Olivia told Collucci that she was frightened by the naked lust and desire in Cocio's eyes for her.

*  *  *

The grotto-garden lights that reflected on the frosted windows in the Collucci bedroom suddenly snuffed out and moved Jimmy Collucci from his reverie of Olivia.

He wasn't alarmed as he saw it was five
A.M
. The spotlights came on at that same instant, and he told himself that it was Henrietta, the live-in maid and cook. She lived in quarters above the five-car row of garages on the other side of the garden. She often accidentally pulled the wrong switch on the service porch off the kitchen, downstairs.

Now he faintly heard her clattering pans and her resonant humming of a Christmas carol as she started breakfast for the Colluccis.

Collucci glanced at Olivia's sleeping form and sprang out of bed. He went to the windows overlooking the garden and noticed that the white stone duplex at the edge of the garden, shared by bachelor Lollo Stilotti and married Angelo Serelli, was completely darkened. He wondered if they would have Bone ready for trial before he went to early Christmas Mass with Olivia and their ten-year-old son Petey.

Collucci and Olivia had not missed this Mass together in thirty years. Olivia and Petey always in devout sincerity, Collucci always as ritual camouflage for his secret atheism, and in that fiercely respectable “role play” of Mafiosi with families.

Naked Collucci jogged his steel spring shadow on the frosted bedroom windows for fifteen minutes. Then he stretched out on the carpet and did fifty pushups. His wide chest was dewy with sweat but heaving smoothly when he finished his daily morning exercise.

He took his pajamas to the hamper in the mirrored bathroom off the bedroom, then he sat on the stool smoking and reading intently a long article in the
Tribune.

The article posed the question: “Are the Mafia Families in large cities across America attempting now in the seventies to eliminate Black, Cuban, and Puerto Rican competition and regain a total narcotics monopoly?”

Collucci smiled grimly as he read on about narcotics history that
he had experienced. And he was determined to make history himself despite Tonelli and Cocio.

He rose and flushed the commode. He stood and watched serpents of blood wiggle down the hole with his stool.
Pressure!
he thought,
I got Taylor and his fucking mob of Warriors stacked on top of the Cocio and Tonelli grief. I've gotta put the cocksuckers to sleep soon.

He showered and stood terry-clothed before a mirror where he razored away a graying cave of blue-black stubble inside the deep cleft in his strong chin.
That cleft,
he mused,
is my Kirk Douglas cunt catcher.

He thought about his upcoming urgent meeting the next day with Tonelli and underboss Cocio at the fifty-story Tonelli penthouse fortress. He was almost certain he was being summoned to be told that the bosses had made a decision to end the Family's involvement in the narcotics business.

A smug little smile flickered across his mouth at the thought that he had anticipated the Family's narcotics pullout a year before.

Fuck the bosses,
he thought. He, with the help of other relatively young Family turks, would bury the bosses and the niggers and build a billion-dollar drug business.
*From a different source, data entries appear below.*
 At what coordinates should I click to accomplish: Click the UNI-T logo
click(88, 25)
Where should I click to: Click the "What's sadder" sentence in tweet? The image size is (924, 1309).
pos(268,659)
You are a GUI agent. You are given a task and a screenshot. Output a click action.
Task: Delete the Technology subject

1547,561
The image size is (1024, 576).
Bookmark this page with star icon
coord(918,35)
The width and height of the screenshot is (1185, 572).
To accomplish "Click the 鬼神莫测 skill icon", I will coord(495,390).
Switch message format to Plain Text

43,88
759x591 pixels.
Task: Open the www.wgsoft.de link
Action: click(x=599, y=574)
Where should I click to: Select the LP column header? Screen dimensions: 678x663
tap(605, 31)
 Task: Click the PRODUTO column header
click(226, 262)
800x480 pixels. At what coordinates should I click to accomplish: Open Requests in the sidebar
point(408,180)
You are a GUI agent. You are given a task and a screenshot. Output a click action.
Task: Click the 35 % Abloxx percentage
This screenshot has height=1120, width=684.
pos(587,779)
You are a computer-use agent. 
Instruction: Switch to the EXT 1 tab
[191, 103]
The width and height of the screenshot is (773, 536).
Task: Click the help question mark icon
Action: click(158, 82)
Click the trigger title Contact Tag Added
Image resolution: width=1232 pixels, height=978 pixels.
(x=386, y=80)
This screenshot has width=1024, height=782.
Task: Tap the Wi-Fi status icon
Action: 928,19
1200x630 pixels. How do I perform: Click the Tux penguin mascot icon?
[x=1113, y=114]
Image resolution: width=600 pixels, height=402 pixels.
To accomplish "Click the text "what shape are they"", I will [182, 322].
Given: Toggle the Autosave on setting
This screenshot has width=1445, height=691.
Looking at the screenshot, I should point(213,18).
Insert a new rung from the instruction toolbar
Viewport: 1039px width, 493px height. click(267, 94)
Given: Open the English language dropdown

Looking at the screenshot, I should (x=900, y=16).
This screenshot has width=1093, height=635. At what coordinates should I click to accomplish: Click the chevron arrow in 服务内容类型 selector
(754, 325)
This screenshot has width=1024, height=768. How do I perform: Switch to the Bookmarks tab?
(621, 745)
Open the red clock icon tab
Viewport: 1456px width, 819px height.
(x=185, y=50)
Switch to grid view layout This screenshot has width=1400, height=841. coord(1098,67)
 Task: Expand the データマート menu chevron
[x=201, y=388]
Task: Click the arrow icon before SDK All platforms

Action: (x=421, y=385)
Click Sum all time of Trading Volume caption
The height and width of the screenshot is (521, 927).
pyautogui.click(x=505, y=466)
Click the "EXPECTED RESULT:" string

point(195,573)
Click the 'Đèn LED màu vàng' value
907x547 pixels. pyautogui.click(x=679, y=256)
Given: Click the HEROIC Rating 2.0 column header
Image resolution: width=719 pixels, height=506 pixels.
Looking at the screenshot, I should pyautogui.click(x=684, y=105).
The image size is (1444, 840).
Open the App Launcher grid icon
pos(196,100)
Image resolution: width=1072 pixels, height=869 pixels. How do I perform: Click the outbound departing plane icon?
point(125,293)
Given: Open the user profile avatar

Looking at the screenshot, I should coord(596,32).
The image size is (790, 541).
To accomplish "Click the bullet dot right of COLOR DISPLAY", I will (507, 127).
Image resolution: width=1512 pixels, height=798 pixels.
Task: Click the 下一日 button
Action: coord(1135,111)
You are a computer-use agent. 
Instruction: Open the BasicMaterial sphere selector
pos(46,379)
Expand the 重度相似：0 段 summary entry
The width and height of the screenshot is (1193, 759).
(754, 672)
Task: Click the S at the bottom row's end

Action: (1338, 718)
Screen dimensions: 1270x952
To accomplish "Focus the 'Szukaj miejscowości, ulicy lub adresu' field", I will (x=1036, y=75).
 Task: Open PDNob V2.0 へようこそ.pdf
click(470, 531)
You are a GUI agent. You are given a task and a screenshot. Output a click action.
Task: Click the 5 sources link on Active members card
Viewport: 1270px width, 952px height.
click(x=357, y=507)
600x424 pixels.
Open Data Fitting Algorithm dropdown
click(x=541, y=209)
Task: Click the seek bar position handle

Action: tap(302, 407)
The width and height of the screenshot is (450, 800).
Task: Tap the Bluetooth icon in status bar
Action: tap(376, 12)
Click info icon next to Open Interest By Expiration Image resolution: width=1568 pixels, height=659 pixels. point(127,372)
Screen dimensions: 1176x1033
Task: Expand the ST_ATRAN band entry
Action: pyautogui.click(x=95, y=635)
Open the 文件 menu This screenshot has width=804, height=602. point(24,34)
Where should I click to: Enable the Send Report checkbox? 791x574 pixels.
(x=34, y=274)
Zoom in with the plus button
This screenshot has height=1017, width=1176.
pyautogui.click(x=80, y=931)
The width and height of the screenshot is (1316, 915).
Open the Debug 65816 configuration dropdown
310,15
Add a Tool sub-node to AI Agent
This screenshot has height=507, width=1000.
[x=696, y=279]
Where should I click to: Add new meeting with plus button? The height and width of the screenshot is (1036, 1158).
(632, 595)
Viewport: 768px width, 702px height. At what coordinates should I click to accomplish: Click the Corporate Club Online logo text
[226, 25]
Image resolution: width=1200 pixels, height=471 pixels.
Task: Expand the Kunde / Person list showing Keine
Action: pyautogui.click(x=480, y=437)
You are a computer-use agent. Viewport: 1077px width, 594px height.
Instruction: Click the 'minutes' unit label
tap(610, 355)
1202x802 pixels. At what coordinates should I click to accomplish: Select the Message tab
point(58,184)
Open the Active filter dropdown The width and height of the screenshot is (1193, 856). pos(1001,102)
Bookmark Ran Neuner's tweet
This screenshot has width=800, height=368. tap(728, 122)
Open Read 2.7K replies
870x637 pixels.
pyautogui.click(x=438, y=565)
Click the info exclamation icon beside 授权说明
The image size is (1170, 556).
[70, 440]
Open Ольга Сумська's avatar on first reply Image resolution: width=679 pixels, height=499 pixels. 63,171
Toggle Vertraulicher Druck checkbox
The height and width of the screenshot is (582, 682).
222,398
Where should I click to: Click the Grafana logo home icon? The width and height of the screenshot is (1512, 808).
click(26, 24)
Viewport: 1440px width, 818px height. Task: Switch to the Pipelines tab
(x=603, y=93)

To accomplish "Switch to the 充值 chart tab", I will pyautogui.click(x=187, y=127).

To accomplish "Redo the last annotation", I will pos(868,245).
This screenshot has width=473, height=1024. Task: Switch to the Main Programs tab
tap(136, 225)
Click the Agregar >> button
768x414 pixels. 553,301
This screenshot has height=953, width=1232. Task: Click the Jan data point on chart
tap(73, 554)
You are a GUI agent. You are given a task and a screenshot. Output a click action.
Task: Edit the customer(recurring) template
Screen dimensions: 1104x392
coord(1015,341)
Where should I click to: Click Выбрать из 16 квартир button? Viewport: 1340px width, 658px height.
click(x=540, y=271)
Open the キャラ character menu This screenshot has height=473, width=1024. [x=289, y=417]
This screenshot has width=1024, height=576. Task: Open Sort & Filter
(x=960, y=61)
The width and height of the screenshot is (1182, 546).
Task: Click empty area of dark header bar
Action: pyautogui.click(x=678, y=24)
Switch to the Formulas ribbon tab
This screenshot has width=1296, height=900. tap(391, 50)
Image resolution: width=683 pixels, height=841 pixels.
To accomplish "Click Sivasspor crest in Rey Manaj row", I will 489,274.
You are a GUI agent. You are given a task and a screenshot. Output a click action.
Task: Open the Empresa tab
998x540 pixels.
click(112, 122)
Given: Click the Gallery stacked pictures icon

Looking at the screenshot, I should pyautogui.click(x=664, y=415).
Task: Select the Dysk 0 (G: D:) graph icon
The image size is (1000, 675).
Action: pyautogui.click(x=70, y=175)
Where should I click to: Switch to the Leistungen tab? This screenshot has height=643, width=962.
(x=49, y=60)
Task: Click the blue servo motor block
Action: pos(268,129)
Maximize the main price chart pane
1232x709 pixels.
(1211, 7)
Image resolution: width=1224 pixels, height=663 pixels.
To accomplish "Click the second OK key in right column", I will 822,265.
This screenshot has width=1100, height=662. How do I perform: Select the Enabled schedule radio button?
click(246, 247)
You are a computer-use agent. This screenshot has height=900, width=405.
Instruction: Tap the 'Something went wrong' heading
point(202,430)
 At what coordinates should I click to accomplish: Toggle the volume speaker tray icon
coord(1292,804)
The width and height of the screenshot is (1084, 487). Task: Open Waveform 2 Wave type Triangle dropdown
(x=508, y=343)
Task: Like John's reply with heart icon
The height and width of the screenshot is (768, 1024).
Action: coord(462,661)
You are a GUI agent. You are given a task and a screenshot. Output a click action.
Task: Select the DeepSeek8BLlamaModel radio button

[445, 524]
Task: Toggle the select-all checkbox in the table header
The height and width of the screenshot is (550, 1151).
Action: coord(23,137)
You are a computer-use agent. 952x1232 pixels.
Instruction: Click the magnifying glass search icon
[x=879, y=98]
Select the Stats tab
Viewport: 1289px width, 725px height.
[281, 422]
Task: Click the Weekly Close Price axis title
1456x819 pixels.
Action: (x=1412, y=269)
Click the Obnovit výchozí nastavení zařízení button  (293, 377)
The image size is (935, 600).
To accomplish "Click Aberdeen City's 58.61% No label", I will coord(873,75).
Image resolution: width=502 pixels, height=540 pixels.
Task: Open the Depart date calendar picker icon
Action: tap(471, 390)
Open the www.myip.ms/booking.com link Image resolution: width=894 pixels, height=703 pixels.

How? Simple, he thought, with carefully established networks of “mules” to bring it into the States. And his “Italian Connection” would refine his bountiful supply of raw opium from his “Iranian Connection.” The refinery would be a licensed pharmaceutical house which he would secretly control in the near future. It would be protected by high government officials who would share in the profits.

He slapped after-shave lotion on his lean jaw and mulled the state of affairs.

Olivia would be Tonelli's only heir to his material wealth. He would fall heir apparent to the Tonelli and Cocio mob power and prestige if he exterminated them in a manner that left him beyond the suspicions of the National Commission of ruling Mafiosi, of which Tonelli was a most respected member.